(REQUIREMENTS): Pull out each line of the listing that contains the string "Viewport", matching case exactly.

(DATA SHOWN):
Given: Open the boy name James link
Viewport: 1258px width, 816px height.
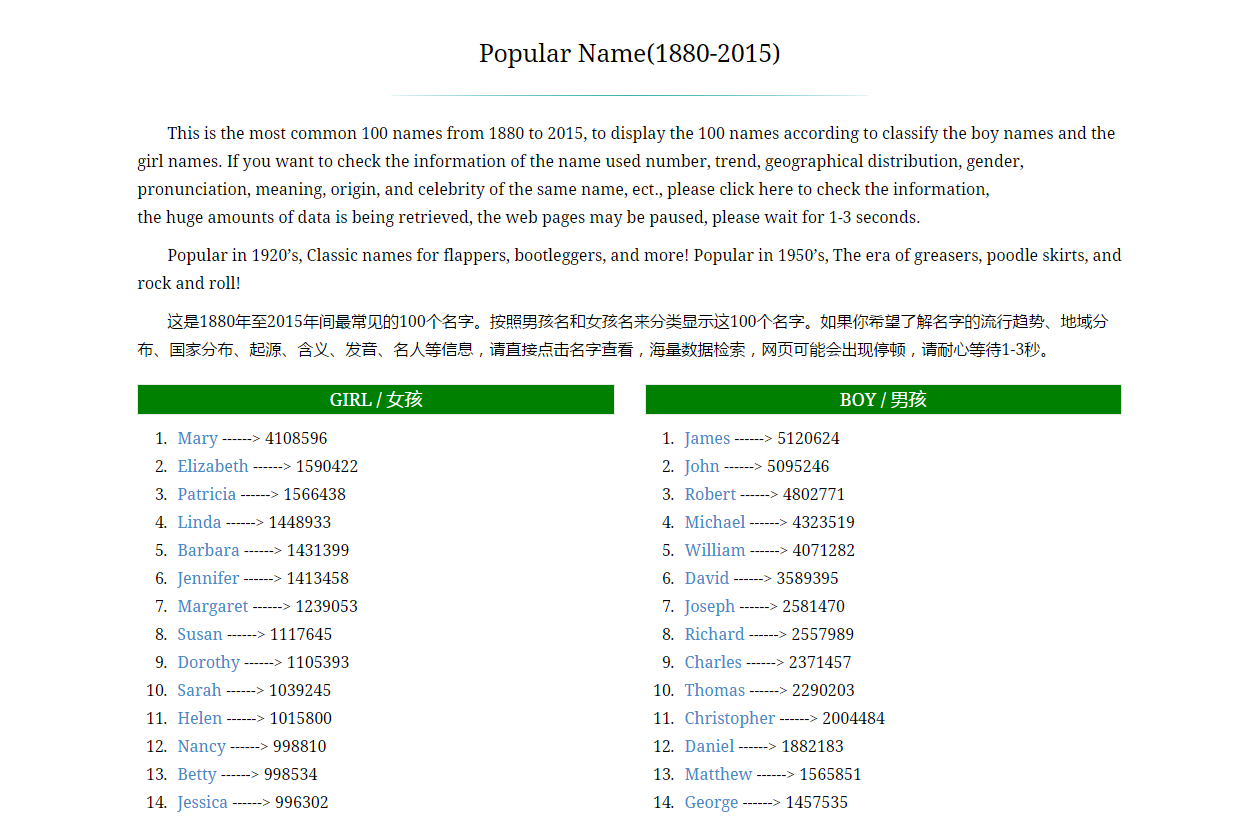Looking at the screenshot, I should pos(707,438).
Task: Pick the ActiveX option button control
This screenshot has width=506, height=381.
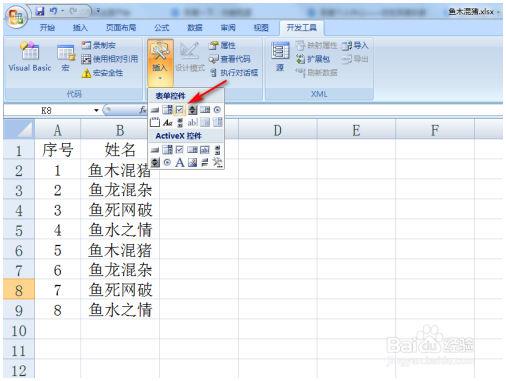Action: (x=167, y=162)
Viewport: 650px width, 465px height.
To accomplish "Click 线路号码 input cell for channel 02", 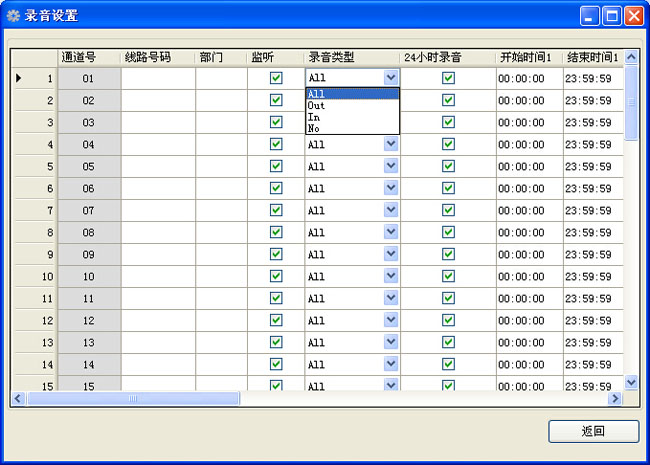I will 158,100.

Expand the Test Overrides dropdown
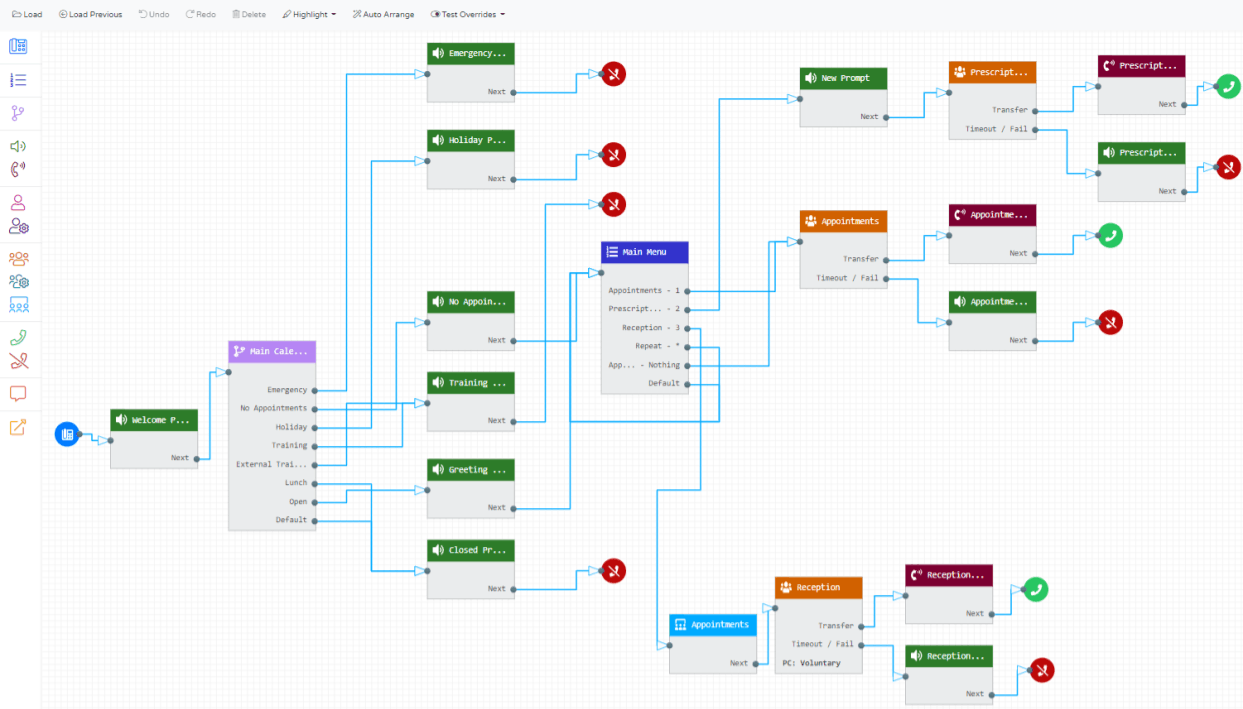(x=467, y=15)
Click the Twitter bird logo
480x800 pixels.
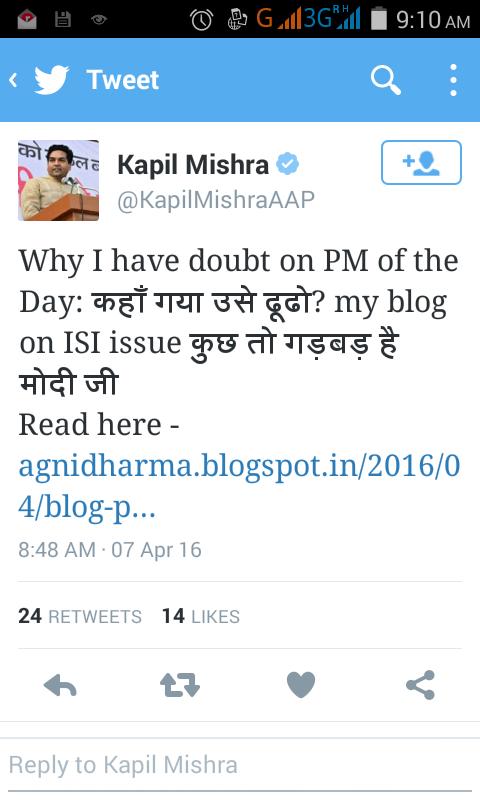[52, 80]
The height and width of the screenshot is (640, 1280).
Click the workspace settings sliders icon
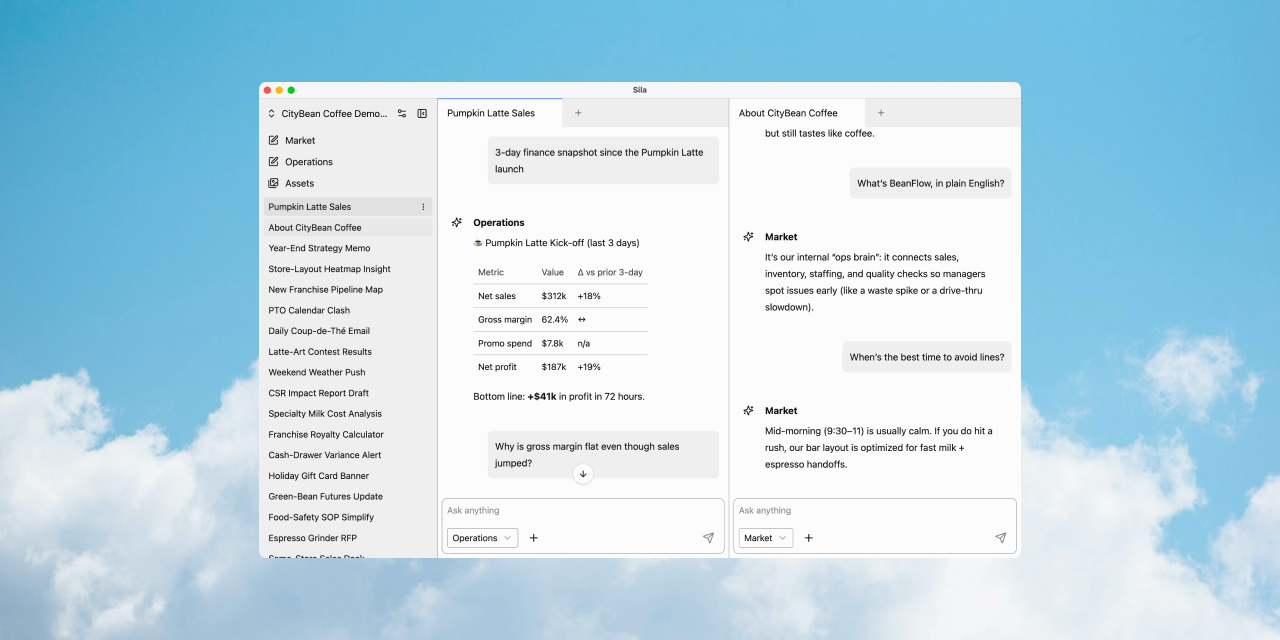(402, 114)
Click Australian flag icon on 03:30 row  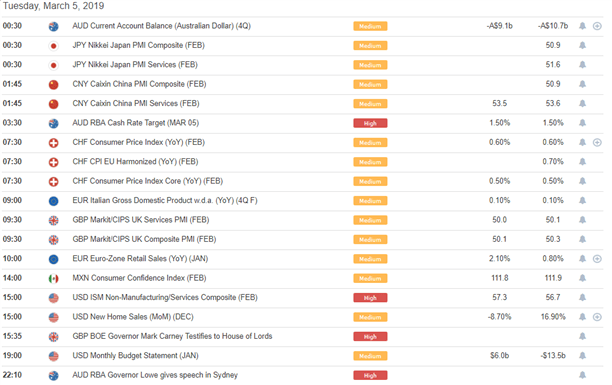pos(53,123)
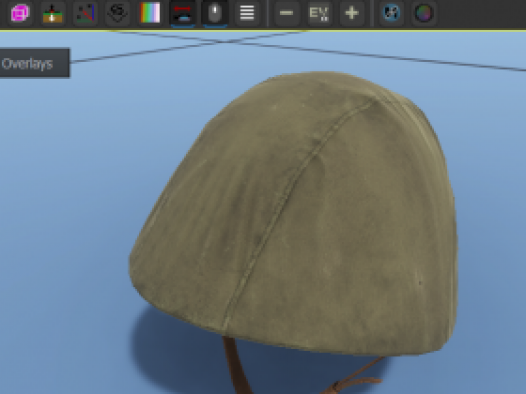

(FINAL ANSWER):
Viewport: 1258px width, 816px height.
Viewport: 650px width, 465px height.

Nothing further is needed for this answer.